Setidaknya sampai hari ini, beragam alat berat terlihat begitu sibuknya di areal itu. Timbun menimbun, atau rata meratakan hampir tak pernah berhenti dikerjakan oleh sejumlah orang di balik kemudi kendaraan alat berat yang ada di Labuang.

Anggaran ratusan miliyar pun kini telah siap di Kementerian Perhubungan. Tahun ini, pengerjaan kesiapan struktur dasar lahan di Labuang memang sudah harus dikerjakan. Rencananya, 2018 nanti, Kementerian Perhubungan bakal melanjutkan proses pembangunan perluasan bandara dengan merealisasikan sejumlah bangunan fisik penunjang bandara lainnya di atas lahan itu.

Diungkapkan Dodi, di Labuang sendiri sudah ada puluhan hektar lahan milik warga yang telah dibebaskan. Masalahnya, tersisa puluhan hektar lainnya lagi yang harus diselesaikan ganti rugi lahannya oleh pemerintah demi kelanjutan proses pengerjaan proyek perluasan bandara.

Kini Labuang memang hanya diisi oleh berkubik-kubik timbunan baik yang belum maupun yang telah diratakan. Di sana memang lebih didominasi oleh luar biasanya kesibukan berbagai jenis alat berat yang terus dan terus bekerja.

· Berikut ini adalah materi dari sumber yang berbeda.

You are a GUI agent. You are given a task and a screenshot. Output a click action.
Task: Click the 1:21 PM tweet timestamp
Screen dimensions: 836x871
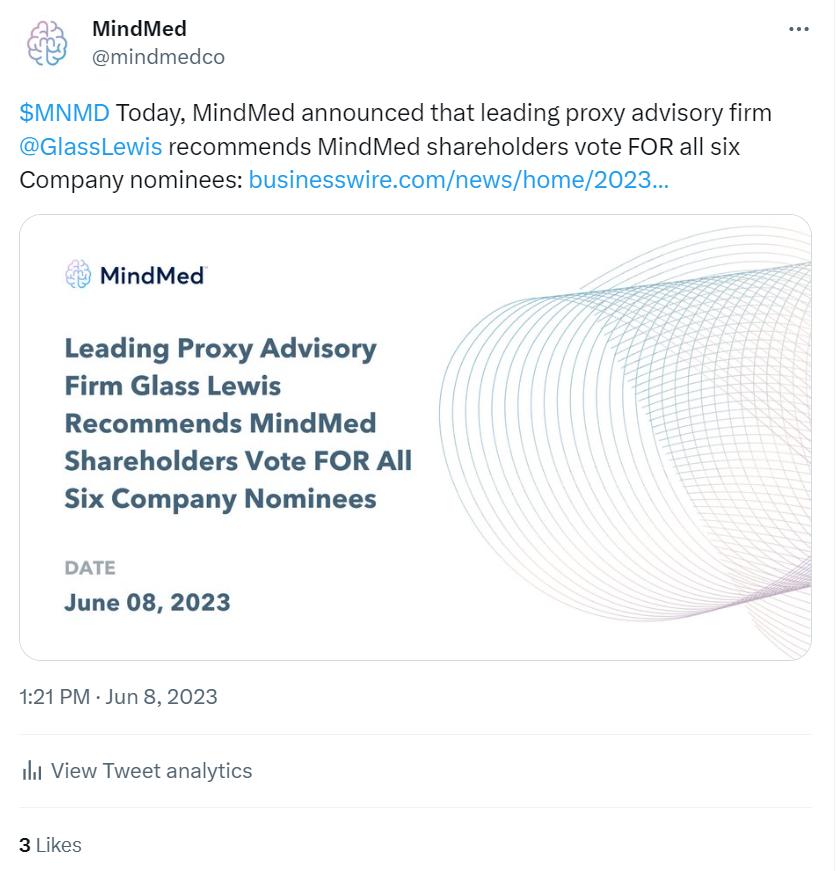(x=54, y=697)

Tapi, siapa sangka, di luas hamparan Labuang yang kini tersaji dulunya pernah diisi oleh beberapa rumah-rumah penduduk. Seperti yang Samad ungkapkan.

Warga Labuang itu menyebut, dulunya ratusan kepala keluarga bermukim di sana. Nanti setelah beberapa proses pengembangan bandara mulai dikerjakan, satu persatu warga memilih hengkang dari tempat itu.

"Sejak 2011 masyarakat mulai pindah Pak. Utamanya yang sudah dilunasi lahannya, itu sudah tidak di sini lagi," tutur Samad.

Iya, masalah memang telah tuntas bagi warga yang lahannya sudah dilunasi oleh pemerintah. Problemnya, masih terdapat puluhan hektar lainnya lahan milik warga Labuang yang hingga kini masih nasibnya masih menggantung. Bagaimana solusinya ?.

Merujuk ke surat yang dikeluarkan pemerintah provinsi Sulawesi Barat 27 Juli 2017 lalu disebutkan, pembebasan lahan untuk keseluruhan lingkuan Labuang seluas 329,122 Meter Persegi dengan kebutuhan anggaran sebesar Rp. 21.392.930.000 dan telah diselesaikan pada anggaran APBD Tahun 2017 seluas 23.141 Meter Persegi dengan anggaran sebesar Rp. 1.504.165.000.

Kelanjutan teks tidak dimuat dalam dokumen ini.